The racist history of the minimum wage

Though minimum wage is often thought of as a triumph of the labor movement, it actually has a sordid history deeply entwined with racism. It was created, in part, to protect the white labor establishment from competition with black labor. 

The end of free European immigration in 1921 combined with increasing economic opportunities in the North led to the Great Migration of Southern African Americans, living under Jim Crow, moving north. Similar to the Hispanic migration of recent decades, this led to a clash with establishment labor that worried about losing their jobs to those who would work for less. Samuel Gompers, the longtime leader of the American Federation of Labor, had let it been known that white labor would not take such threats lying down: “The Caucasians … are not going to let their standard of living be destroyed by Negroes, Chinamen, Japs or any others.”

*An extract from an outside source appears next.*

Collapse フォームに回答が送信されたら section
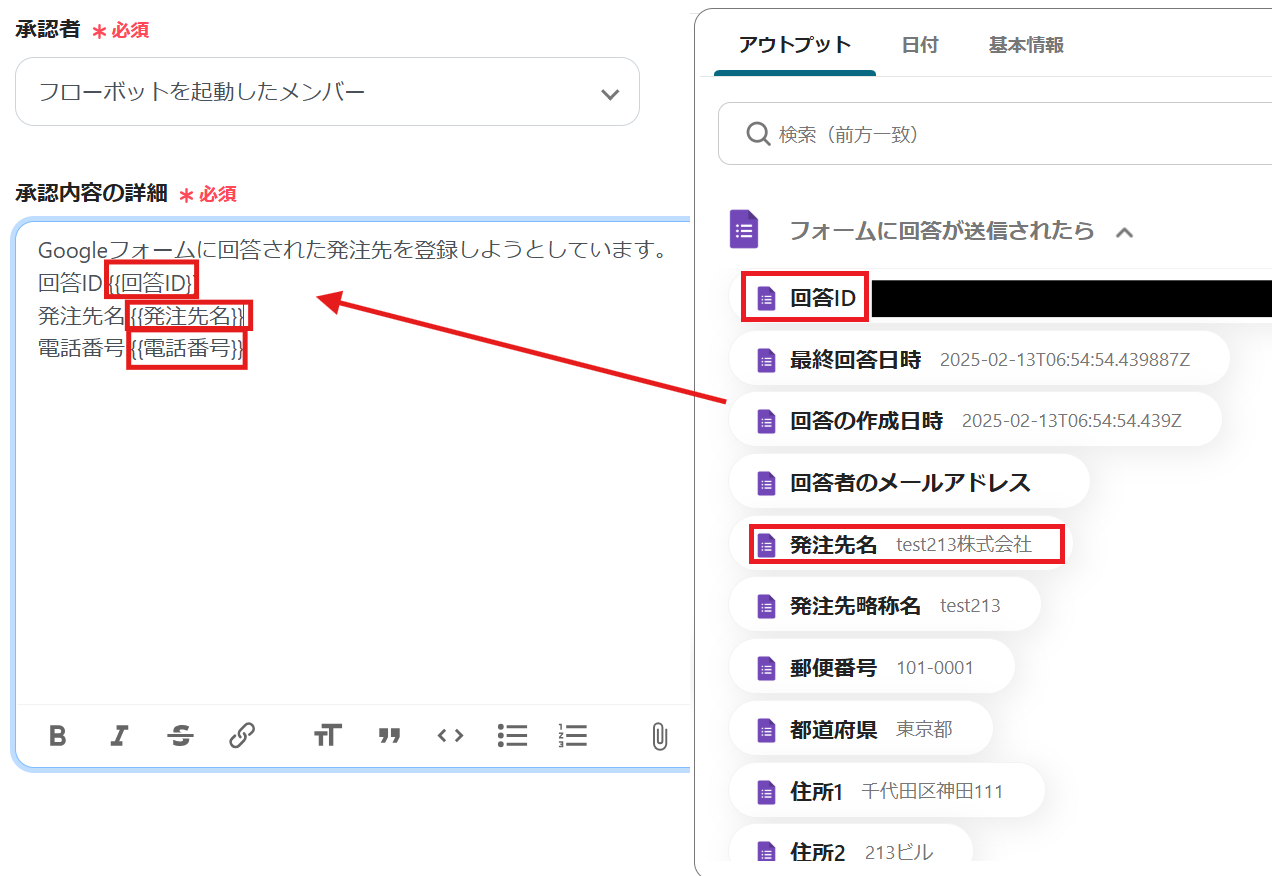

White labor appealed to the legislature and Congress. On the House floor, Congressman William Upshaw spoke for many in the labor movement when he said, “You will not think that a southern man is more than human if he smiles over the fact of your reaction to that real problem you are confronted with in any community with a superabundance or large aggregation of negro labor.” Representative John J. Cochran relayed that he had “received numerous complaints in recent months about southern contractors employing low-paid colored mechanics getting work and bringing the employees from the South.” And, Representative Clayton Allgood complained about the “cheap colored labor” that “is in competition with white labor throughout the country.”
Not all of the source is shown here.